Dataset entries:
# # # # #

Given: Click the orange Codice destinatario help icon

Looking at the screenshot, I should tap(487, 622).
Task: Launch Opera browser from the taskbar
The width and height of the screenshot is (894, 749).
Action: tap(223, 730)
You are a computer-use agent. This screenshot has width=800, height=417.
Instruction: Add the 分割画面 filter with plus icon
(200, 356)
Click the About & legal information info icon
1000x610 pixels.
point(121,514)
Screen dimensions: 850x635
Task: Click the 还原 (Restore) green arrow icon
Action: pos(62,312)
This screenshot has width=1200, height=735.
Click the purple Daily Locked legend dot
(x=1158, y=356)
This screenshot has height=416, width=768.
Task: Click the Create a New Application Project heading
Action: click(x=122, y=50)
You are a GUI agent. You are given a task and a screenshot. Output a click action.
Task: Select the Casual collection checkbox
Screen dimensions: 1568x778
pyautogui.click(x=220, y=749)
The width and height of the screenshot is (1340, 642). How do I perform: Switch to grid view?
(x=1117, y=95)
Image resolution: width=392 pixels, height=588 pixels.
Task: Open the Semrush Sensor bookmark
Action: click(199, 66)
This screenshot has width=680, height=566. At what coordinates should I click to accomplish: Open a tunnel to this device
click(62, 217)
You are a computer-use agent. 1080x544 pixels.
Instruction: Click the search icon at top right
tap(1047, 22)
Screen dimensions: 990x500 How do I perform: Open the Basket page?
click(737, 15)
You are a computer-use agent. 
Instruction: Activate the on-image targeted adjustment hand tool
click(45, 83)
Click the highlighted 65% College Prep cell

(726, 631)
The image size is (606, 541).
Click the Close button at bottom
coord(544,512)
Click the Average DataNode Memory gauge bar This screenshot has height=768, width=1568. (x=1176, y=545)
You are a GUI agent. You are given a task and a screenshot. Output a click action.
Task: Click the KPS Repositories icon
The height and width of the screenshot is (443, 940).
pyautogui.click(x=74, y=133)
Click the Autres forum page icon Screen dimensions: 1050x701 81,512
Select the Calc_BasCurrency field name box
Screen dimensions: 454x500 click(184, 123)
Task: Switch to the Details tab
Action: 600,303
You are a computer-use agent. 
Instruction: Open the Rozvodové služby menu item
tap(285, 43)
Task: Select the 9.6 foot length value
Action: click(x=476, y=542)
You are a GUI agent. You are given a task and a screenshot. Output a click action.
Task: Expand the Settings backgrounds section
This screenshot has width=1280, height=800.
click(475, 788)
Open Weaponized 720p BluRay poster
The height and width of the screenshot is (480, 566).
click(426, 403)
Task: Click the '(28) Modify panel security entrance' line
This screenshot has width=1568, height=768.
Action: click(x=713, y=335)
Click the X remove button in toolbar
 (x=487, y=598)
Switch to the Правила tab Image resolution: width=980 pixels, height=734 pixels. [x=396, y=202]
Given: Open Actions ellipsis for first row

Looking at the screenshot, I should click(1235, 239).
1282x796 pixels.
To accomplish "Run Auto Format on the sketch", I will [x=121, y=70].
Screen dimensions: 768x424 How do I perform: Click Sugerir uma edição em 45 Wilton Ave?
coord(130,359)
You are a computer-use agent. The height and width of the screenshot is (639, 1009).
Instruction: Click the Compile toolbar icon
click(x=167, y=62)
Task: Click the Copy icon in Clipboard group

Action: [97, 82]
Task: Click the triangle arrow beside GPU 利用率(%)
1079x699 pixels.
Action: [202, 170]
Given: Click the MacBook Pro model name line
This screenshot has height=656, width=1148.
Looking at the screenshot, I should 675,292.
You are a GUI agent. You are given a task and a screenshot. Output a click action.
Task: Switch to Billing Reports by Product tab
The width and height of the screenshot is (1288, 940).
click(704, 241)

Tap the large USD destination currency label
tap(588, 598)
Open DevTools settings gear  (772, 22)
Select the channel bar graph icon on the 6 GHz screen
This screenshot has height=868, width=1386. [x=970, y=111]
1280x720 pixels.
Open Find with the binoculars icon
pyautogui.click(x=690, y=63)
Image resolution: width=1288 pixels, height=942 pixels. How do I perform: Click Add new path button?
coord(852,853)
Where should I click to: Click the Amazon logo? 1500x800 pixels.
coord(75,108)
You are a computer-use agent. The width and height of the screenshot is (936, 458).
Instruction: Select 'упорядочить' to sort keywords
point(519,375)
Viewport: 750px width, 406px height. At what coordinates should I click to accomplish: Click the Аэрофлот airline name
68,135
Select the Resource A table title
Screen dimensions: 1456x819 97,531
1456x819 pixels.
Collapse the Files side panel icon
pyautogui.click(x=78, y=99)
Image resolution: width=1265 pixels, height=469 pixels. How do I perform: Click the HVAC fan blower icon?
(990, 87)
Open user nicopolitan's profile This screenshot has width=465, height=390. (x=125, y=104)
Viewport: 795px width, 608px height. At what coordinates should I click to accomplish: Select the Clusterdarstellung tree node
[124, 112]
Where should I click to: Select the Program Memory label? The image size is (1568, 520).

# # # # #

** WHAT YOU SHOULD DO **
Type out the records again exactly, line for line.

** RESULT OF THE EXERCISE **
Given: Click the orange Codice destinatario help icon

Looking at the screenshot, I should tap(487, 622).
Task: Launch Opera browser from the taskbar
The width and height of the screenshot is (894, 749).
Action: tap(223, 730)
You are a computer-use agent. This screenshot has width=800, height=417.
Instruction: Add the 分割画面 filter with plus icon
(200, 356)
Click the About & legal information info icon
1000x610 pixels.
point(121,514)
Screen dimensions: 850x635
Task: Click the 还原 (Restore) green arrow icon
Action: pos(62,312)
This screenshot has width=1200, height=735.
Click the purple Daily Locked legend dot
(x=1158, y=356)
This screenshot has height=416, width=768.
Task: Click the Create a New Application Project heading
Action: click(x=122, y=50)
You are a GUI agent. You are given a task and a screenshot. Output a click action.
Task: Select the Casual collection checkbox
Screen dimensions: 1568x778
pyautogui.click(x=220, y=749)
The width and height of the screenshot is (1340, 642). How do I perform: Switch to grid view?
(x=1117, y=95)
Image resolution: width=392 pixels, height=588 pixels.
Task: Open the Semrush Sensor bookmark
Action: click(199, 66)
This screenshot has width=680, height=566. At what coordinates should I click to accomplish: Open a tunnel to this device
click(62, 217)
You are a computer-use agent. 1080x544 pixels.
Instruction: Click the search icon at top right
tap(1047, 22)
Screen dimensions: 990x500 How do I perform: Open the Basket page?
click(737, 15)
You are a computer-use agent. 
Instruction: Activate the on-image targeted adjustment hand tool
click(45, 83)
Click the highlighted 65% College Prep cell

(726, 631)
The image size is (606, 541).
Click the Close button at bottom
coord(544,512)
Click the Average DataNode Memory gauge bar This screenshot has height=768, width=1568. (x=1176, y=545)
You are a GUI agent. You are given a task and a screenshot. Output a click action.
Task: Click the KPS Repositories icon
The height and width of the screenshot is (443, 940).
pyautogui.click(x=74, y=133)
Click the Autres forum page icon Screen dimensions: 1050x701 81,512
Select the Calc_BasCurrency field name box
Screen dimensions: 454x500 click(184, 123)
Task: Switch to the Details tab
Action: 600,303
You are a computer-use agent. 
Instruction: Open the Rozvodové služby menu item
tap(285, 43)
Task: Select the 9.6 foot length value
Action: click(x=476, y=542)
You are a GUI agent. You are given a task and a screenshot. Output a click action.
Task: Expand the Settings backgrounds section
This screenshot has width=1280, height=800.
click(475, 788)
Open Weaponized 720p BluRay poster
The height and width of the screenshot is (480, 566).
click(426, 403)
Task: Click the '(28) Modify panel security entrance' line
This screenshot has width=1568, height=768.
Action: click(x=713, y=335)
Click the X remove button in toolbar
 (x=487, y=598)
Switch to the Правила tab Image resolution: width=980 pixels, height=734 pixels. [x=396, y=202]
Given: Open Actions ellipsis for first row

Looking at the screenshot, I should click(1235, 239).
1282x796 pixels.
To accomplish "Run Auto Format on the sketch", I will [x=121, y=70].
Screen dimensions: 768x424 How do I perform: Click Sugerir uma edição em 45 Wilton Ave?
coord(130,359)
You are a computer-use agent. The height and width of the screenshot is (639, 1009).
Instruction: Click the Compile toolbar icon
click(x=167, y=62)
Task: Click the Copy icon in Clipboard group

Action: [97, 82]
Task: Click the triangle arrow beside GPU 利用率(%)
1079x699 pixels.
Action: [202, 170]
Given: Click the MacBook Pro model name line
This screenshot has height=656, width=1148.
Looking at the screenshot, I should 675,292.
You are a GUI agent. You are given a task and a screenshot. Output a click action.
Task: Switch to Billing Reports by Product tab
The width and height of the screenshot is (1288, 940).
click(704, 241)

Tap the large USD destination currency label
tap(588, 598)
Open DevTools settings gear  (772, 22)
Select the channel bar graph icon on the 6 GHz screen
This screenshot has height=868, width=1386. [x=970, y=111]
1280x720 pixels.
Open Find with the binoculars icon
pyautogui.click(x=690, y=63)
Image resolution: width=1288 pixels, height=942 pixels. How do I perform: Click Add new path button?
coord(852,853)
Where should I click to: Click the Amazon logo? 1500x800 pixels.
coord(75,108)
You are a computer-use agent. The width and height of the screenshot is (936, 458).
Instruction: Select 'упорядочить' to sort keywords
point(519,375)
Viewport: 750px width, 406px height. At what coordinates should I click to accomplish: Click the Аэрофлот airline name
68,135
Select the Resource A table title
Screen dimensions: 1456x819 97,531
1456x819 pixels.
Collapse the Files side panel icon
pyautogui.click(x=78, y=99)
Image resolution: width=1265 pixels, height=469 pixels. How do I perform: Click the HVAC fan blower icon?
(990, 87)
Open user nicopolitan's profile This screenshot has width=465, height=390. (x=125, y=104)
Viewport: 795px width, 608px height. At what coordinates should I click to accomplish: Select the Clusterdarstellung tree node
[124, 112]
Where should I click to: Select the Program Memory label? The image size is (1568, 520).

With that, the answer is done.